Make an exact copy of the data below, leaving out every picture.

◆ ◆ ◆ ◆ ◆

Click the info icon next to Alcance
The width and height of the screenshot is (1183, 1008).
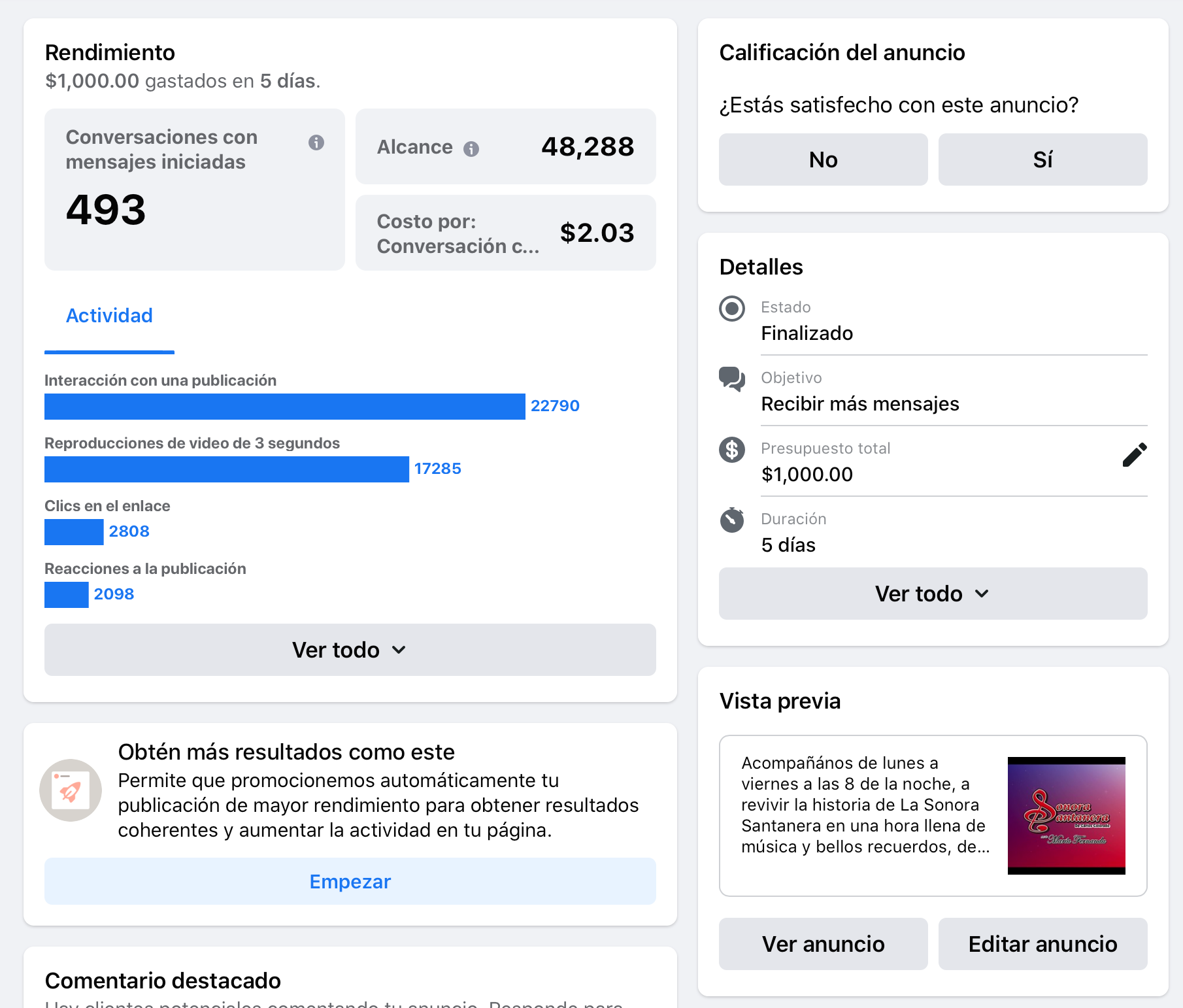tap(471, 149)
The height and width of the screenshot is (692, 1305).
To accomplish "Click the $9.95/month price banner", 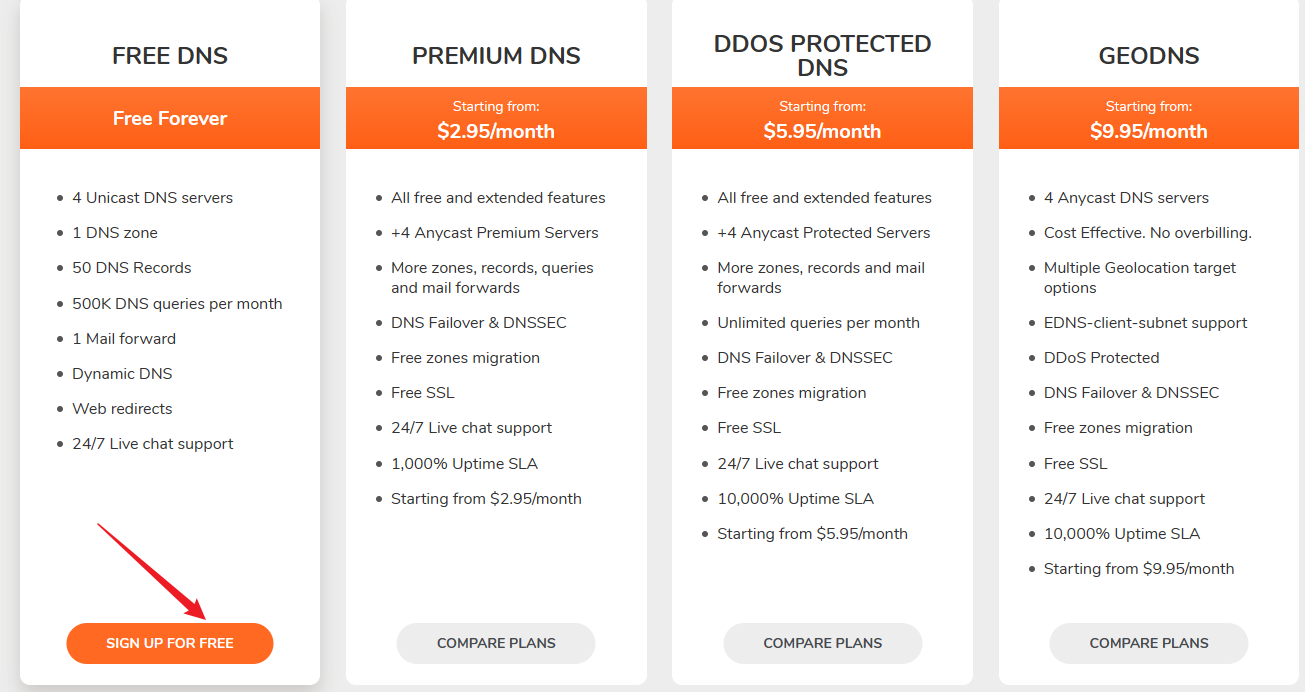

◆ ◆ ◆ ◆ ◆

Written answer ▸
Click the info icon next to Alcance
The width and height of the screenshot is (1183, 1008).
tap(471, 149)
The height and width of the screenshot is (692, 1305).
To accomplish "Click the $9.95/month price banner", 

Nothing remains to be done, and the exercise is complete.